La saison des festivals s’annonce riche et la banlieue nord de Montréal vient de mettre la barre très haute. Santa Teresa n’est pas le nom d’un navire de la flotte de Christophe Colomb, mais plutôt le premier festival à mettre pied à terre pour annoncer la saison estivale. Les mélomanes sont restés ébahis devant la diversité et la profondeur de la programmation lorsque celle-ci fut dévoilée en grande pompe il y a à peine quelques semaines. Se situant quelque part entre Pop Montreal et le Festif, elle permet de ratisser assez large en conviant plusieurs tranches d’âge sous un ciel clément et le clocher de l’église. Pour une première édition, les organisateurs n’y sont pas allés de main morte sur le dos de la cuillère. Et ils ont beurré épais, et c’était parfait. Nous avons eu la chance de participer à l’une des soirées du festival et d’assister à deux concerts tout à fait mémorables.

Patrick Watson a d’ailleurs rempli l’église Ste-Thérèse d’Avila deux fois plutôt qu’une. C’est avec Louis-Jean Cormier et Safia Nolin en première partie que le spectacle du vendredi soir eut lieu. Nous assistons carrément à un programme double Watson/Cormier, deux grandes têtes d’affiche dans des formules complètement différentes. Louis-Jean Cormier, seul sur scène avec sa guitare nous rappelle pourquoi il est depuis de nombreuses années le plus grand auteur-compositeur du Québec. Sans être un grand fan de sa musique, et l’ayant vu plus d’une dizaine de fois depuis l’époque Karkwa, cette performance fût de loin la meilleure que j’ai pu voir. Il semble libre et ne doit plus rien à personne. Certaines pièces interprétées avec beaucoup de distorsion ont dû faire grincer des dents plusieurs personnes, mais pour d’autres il s’agissait tout au contraire d’un retour aux sources depuis longtemps attendu. Les rumeurs sur un éventuel retour de Karkwa semblent avoir donné beaucoup d’entrain à l’ex-juge de La Voix. La formule semi-acoustique; un micro, un ampli, laisse toute la place à la poésie de l’auteur et à la subtilité de ses mélodies.
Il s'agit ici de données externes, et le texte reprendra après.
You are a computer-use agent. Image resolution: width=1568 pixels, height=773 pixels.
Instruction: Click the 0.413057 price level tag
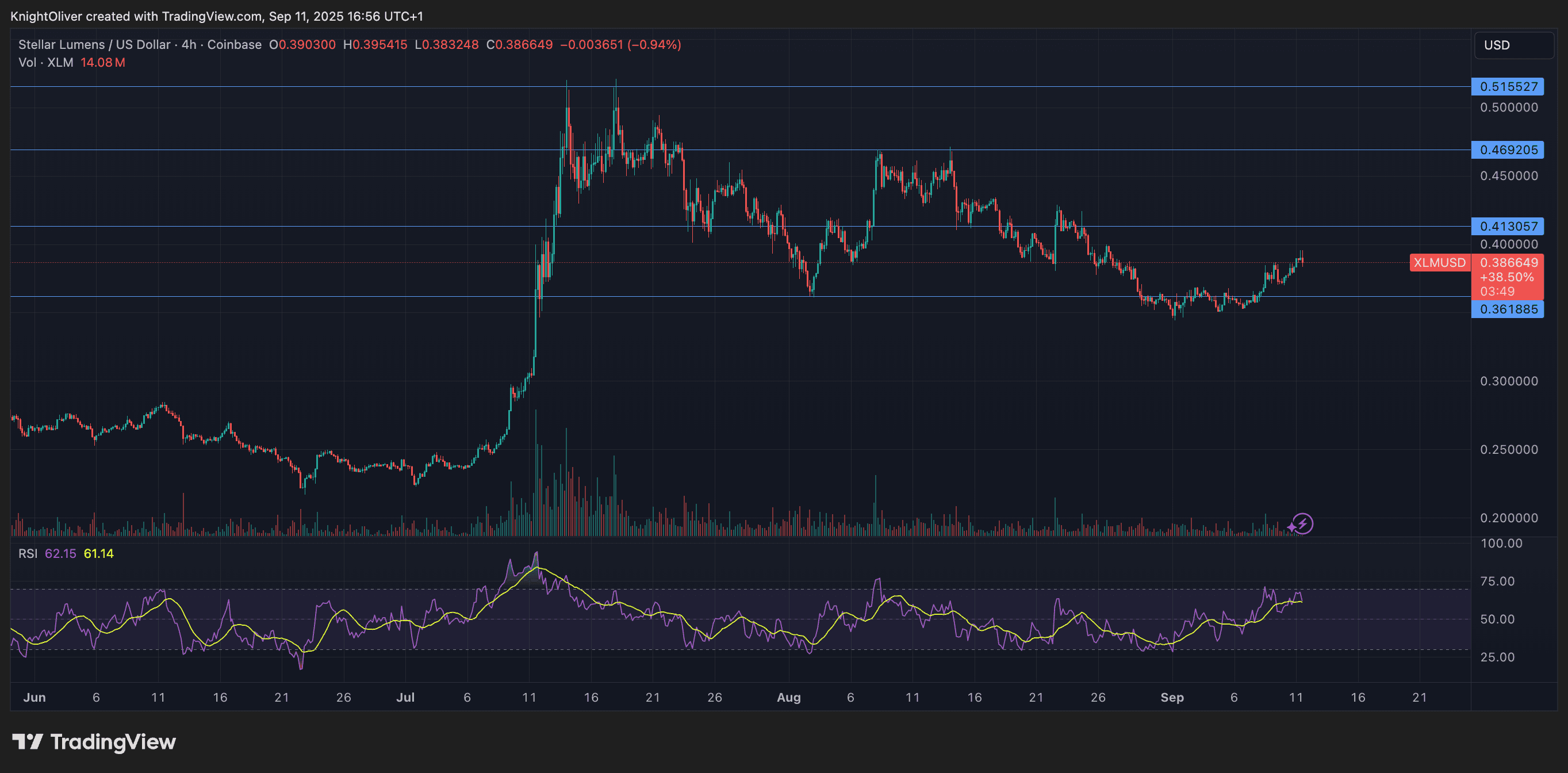click(x=1508, y=226)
Patrick Watson devait alors se présenter sur scène avec une troupe de plusieurs musiciens et choristes à faire vibrer les vitraux. L’église toujours aussi pleine, nous aurions pu nous attendre à ce qu’elle se vide après le passage de Louis-Jean, mais ce ne fut aucunement le cas, écoutait avec un silence de marbre le pianiste nous interprétés des pièces surtout plus récentes de son répertoire. Son groupe est incroyablement solide et réussit à le suivre dans toutes ses élucubrations. L’orchestration se rapproche parfois d’un son très indie-rock à la Arcade Fire, parfois au contraire très folk, plus près de Leonard Cohen. Dans tous les cas, on parle du son montréalais et avec raison. Le son qui fait que la planète tourne la tête pour nous observer un moment donner un second souffle à nos églises de banlieue. Une performance magistrale qui manquait peut-être un peu de succès, mais qui a laissé place à beaucoup de magie. Un solo d’égoïne. Et une improvisation musicale intitulé Jesus in my back pocket.
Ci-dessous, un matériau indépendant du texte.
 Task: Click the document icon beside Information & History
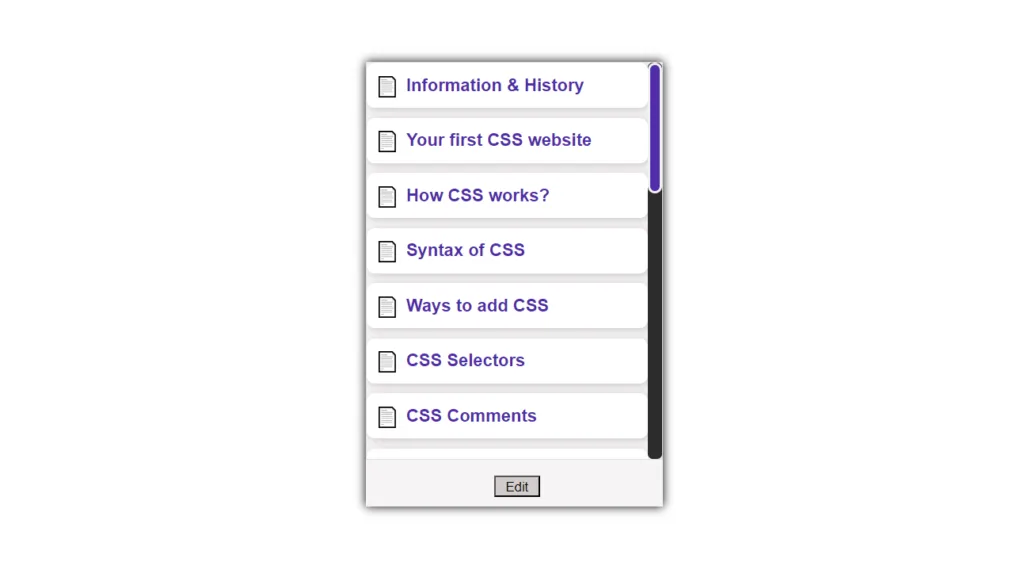387,86
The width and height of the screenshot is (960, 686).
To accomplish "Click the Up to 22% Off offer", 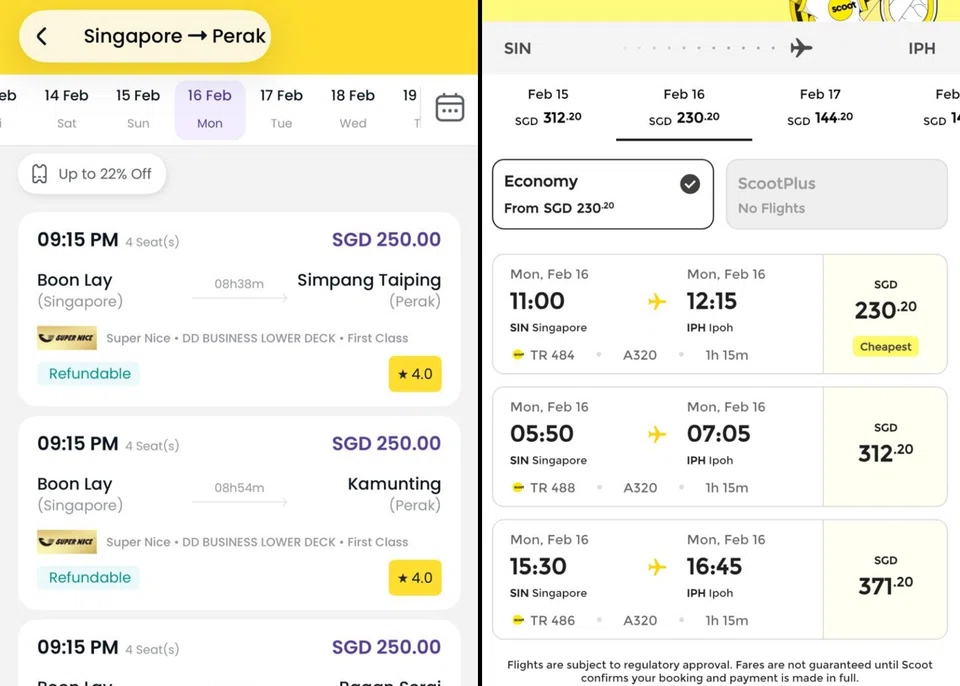I will pyautogui.click(x=91, y=173).
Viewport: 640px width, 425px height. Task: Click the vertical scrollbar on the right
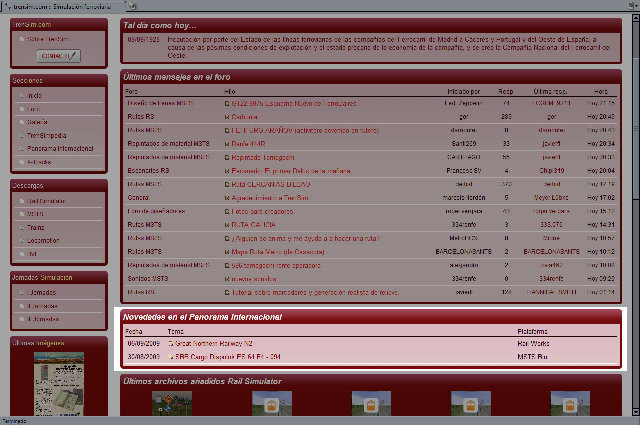click(634, 200)
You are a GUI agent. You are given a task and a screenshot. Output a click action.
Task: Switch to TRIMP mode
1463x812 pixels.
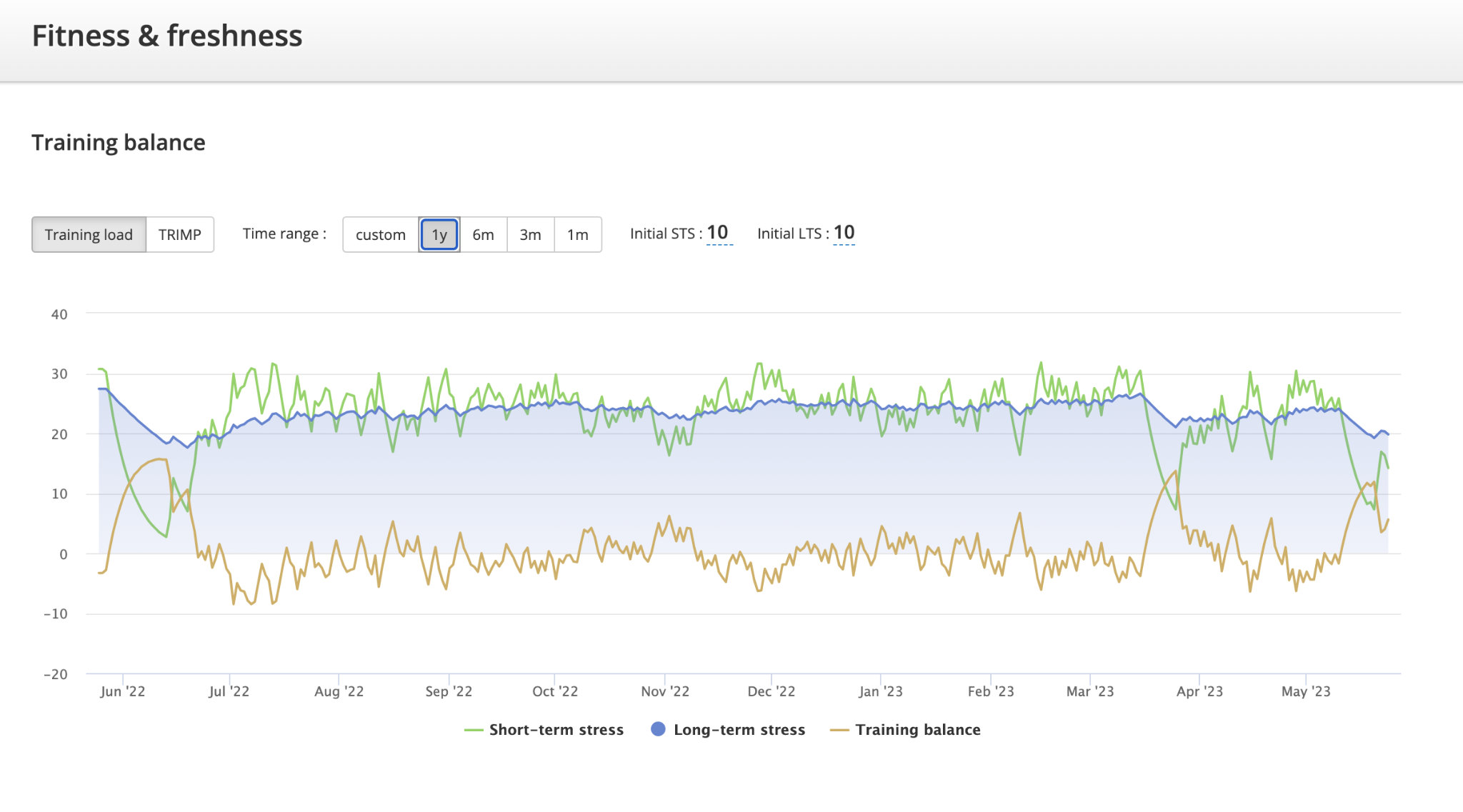click(x=179, y=234)
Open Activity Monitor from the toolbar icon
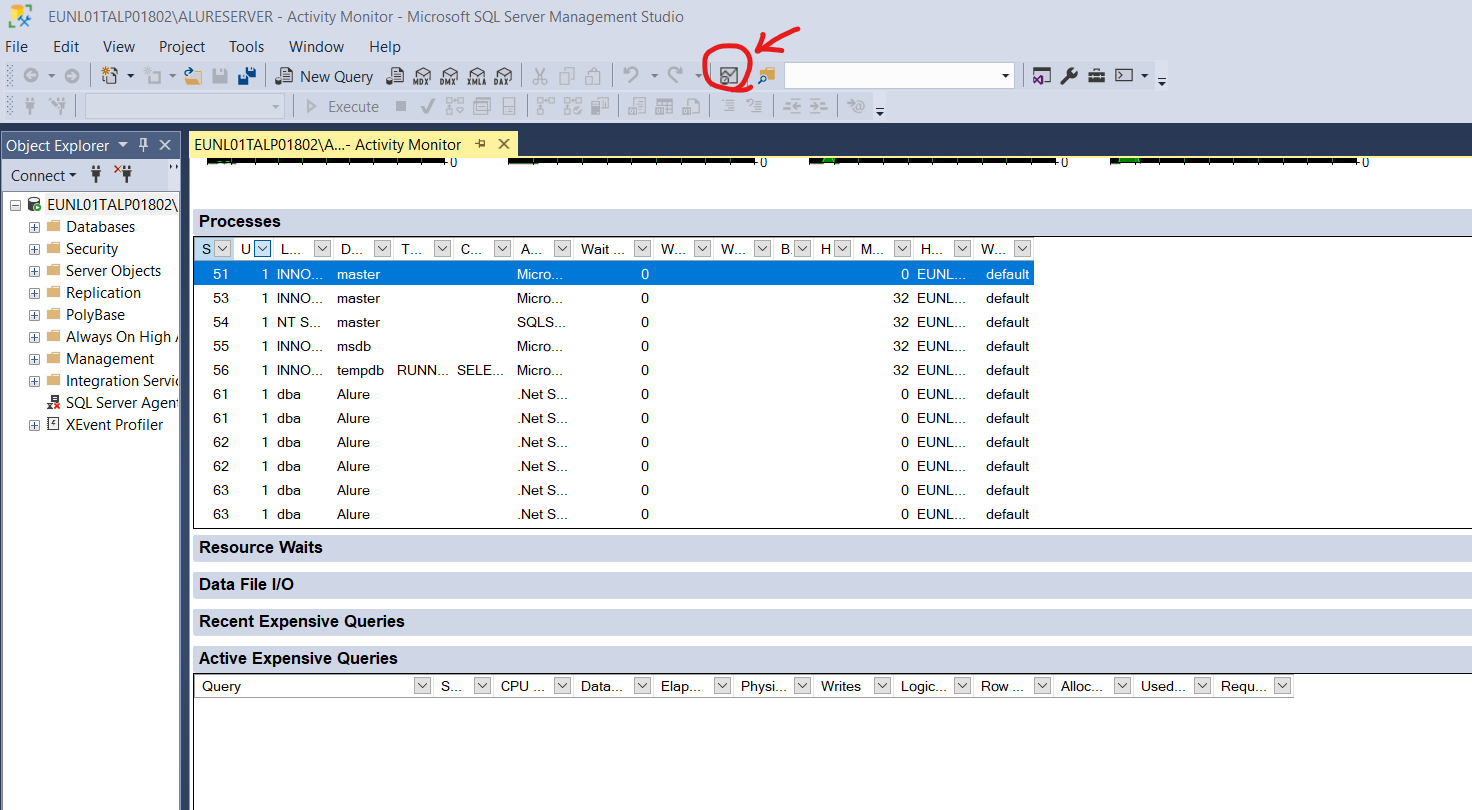 729,76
Fallait se grouiller un peu pour ne pas manquer Sunns au Monté Cristo qui envoutait le bar avec une musique post-punk/dark-wave très près de ce que les Cure, Bauhaus ou Joy Division pouvait faire il y a trente ans. Comme si on était plongé dans un remake du film Le Corbeau, mais réalisé par Tim Burton. Une drôle d’ambiance entre la joie et la dépression, c’est flou et parfois très répétitif, mais néanmoins grandement intéressant.
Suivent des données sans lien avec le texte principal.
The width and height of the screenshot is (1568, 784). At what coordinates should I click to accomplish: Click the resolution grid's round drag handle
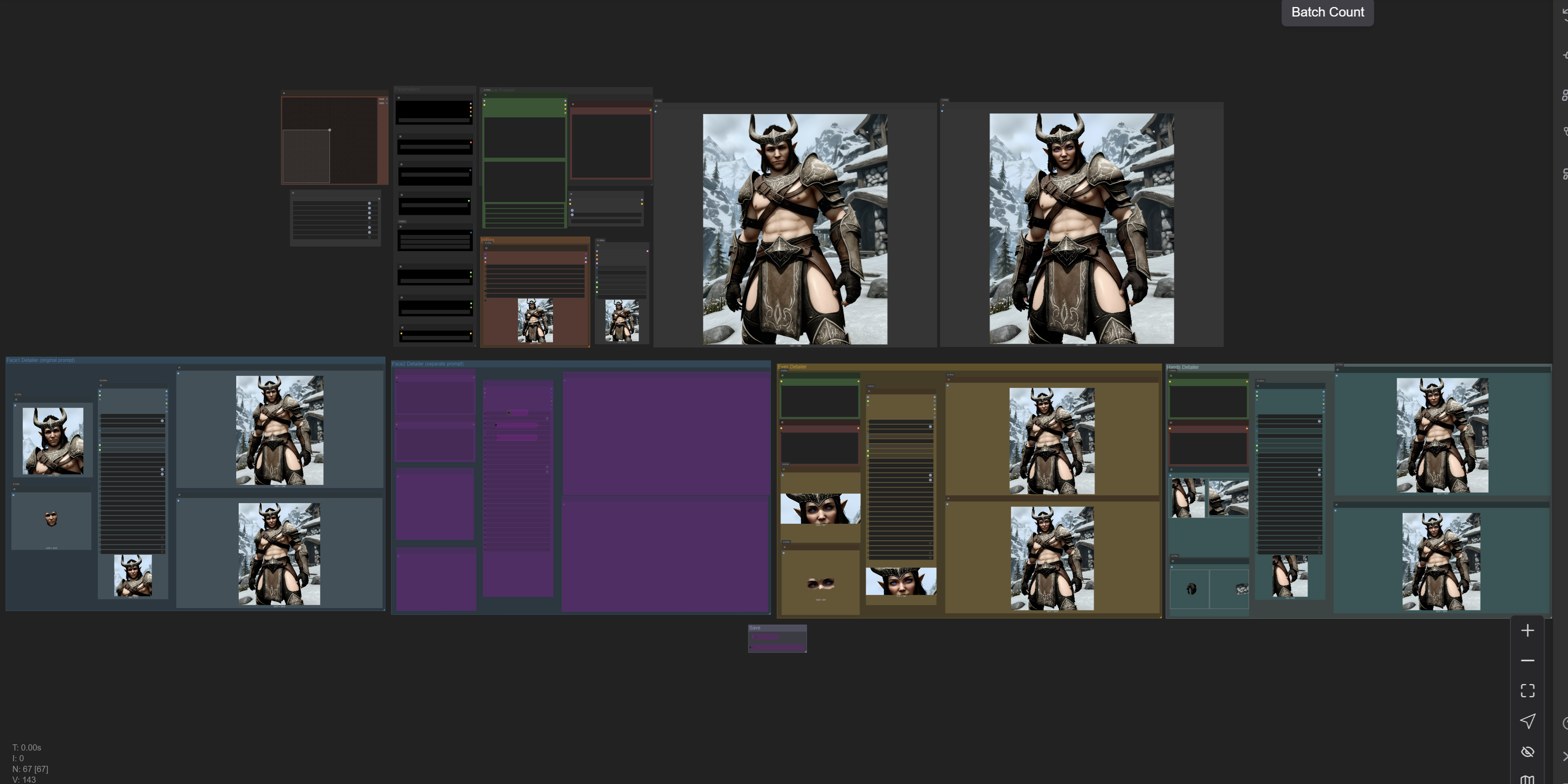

Duchess Says allait prendre la relève devant un public clairement montréalais. Le Mile-end s’était déplacé et avait bravé un pont pour assister à cet événement qui en valait grandement la peine et le coût. Le groupe d’Annie-Claude Deschênes a pris possession de l’espace et du système de son comme seul un groupe d’expérience en est capable. Avec plus de 15 ans de tournée dans la poche arrière, le groupe captive aussitôt l’auditoire et donne des performances (presque) aussi endiablées qu’à ses débuts. Après avoir fait danser la centaine de personnes présentes et d’avoir trimballé son micro branché jusqu’aux tables de billard au fond de l’établissement pour y déranger une partie, Annie-Claude et son groupe remonte sur scène pour un rappel d’une vingtaine de minutes afin de clore mon incroyable première et brève expérience du festival Santa Teresa. Les mythes se créent à Sainte-Thérèse.